### OBJECTIVE
Reproduce verbatim every line of the listing from its first line through the line containing "Inside the Legends’ House – Episode #5", both ends included.

________________

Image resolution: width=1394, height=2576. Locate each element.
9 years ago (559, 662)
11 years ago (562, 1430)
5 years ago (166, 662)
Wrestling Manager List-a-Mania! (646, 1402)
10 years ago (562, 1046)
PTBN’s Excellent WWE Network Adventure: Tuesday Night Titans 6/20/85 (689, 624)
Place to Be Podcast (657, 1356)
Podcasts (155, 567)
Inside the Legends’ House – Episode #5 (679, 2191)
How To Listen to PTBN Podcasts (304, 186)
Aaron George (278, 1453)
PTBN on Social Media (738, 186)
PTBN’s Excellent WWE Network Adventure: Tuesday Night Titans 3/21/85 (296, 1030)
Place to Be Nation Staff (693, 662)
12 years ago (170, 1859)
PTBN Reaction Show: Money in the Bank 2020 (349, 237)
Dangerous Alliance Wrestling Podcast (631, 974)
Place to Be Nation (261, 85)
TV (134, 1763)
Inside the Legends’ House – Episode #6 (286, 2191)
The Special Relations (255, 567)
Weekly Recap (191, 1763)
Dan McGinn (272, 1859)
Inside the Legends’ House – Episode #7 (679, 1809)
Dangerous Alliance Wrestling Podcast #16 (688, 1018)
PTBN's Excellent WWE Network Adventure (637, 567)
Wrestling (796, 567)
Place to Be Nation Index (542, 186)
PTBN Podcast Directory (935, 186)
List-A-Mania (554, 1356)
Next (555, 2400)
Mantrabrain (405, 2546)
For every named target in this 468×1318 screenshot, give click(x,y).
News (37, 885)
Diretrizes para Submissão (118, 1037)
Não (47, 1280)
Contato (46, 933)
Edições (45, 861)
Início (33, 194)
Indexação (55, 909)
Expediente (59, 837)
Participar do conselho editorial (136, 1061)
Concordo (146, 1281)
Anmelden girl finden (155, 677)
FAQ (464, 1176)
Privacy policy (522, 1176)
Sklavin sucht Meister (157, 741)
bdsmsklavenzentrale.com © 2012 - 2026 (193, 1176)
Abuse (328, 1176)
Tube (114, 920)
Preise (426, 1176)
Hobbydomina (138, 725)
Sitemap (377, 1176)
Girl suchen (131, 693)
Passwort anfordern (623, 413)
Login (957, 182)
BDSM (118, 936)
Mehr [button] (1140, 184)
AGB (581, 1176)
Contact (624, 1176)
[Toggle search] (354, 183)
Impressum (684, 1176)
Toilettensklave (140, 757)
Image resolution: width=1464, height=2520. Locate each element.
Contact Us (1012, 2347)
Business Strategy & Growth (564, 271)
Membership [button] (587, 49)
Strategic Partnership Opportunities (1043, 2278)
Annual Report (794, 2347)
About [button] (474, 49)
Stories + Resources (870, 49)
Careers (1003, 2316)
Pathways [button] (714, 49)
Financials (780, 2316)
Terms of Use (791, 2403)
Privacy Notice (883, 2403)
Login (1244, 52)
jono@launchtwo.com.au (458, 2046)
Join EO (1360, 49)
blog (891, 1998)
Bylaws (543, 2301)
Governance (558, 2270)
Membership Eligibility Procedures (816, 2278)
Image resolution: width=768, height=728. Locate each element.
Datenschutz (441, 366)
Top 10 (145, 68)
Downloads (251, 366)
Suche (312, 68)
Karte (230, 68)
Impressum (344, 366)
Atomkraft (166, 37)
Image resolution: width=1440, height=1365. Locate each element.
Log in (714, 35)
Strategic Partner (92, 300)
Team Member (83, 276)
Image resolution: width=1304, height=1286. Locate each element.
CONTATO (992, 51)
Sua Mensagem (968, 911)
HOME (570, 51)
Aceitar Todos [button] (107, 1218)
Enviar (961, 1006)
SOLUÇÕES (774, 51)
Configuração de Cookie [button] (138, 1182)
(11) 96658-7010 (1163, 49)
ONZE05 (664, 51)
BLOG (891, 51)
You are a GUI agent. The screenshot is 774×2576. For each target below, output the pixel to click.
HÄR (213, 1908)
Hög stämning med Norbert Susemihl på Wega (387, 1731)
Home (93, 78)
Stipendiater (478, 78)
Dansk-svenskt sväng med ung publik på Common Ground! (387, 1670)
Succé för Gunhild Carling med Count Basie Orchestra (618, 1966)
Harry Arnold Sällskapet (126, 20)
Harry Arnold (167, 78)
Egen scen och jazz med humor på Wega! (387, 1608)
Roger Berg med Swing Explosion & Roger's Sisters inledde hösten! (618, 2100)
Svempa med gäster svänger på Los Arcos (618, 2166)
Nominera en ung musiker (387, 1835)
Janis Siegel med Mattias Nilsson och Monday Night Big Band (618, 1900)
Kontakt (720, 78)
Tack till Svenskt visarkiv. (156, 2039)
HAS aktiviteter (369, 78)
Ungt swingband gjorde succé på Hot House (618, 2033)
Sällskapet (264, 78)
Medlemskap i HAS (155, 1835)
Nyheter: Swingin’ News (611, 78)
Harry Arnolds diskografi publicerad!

________________

### FINISHED ANSWER
Image resolution: width=1394, height=2576. Locate each element.
9 years ago (559, 662)
11 years ago (562, 1430)
5 years ago (166, 662)
Wrestling Manager List-a-Mania! (646, 1402)
10 years ago (562, 1046)
PTBN’s Excellent WWE Network Adventure: Tuesday Night Titans 6/20/85 (689, 624)
Place to Be Podcast (657, 1356)
Podcasts (155, 567)
Inside the Legends’ House – Episode #5 (679, 2191)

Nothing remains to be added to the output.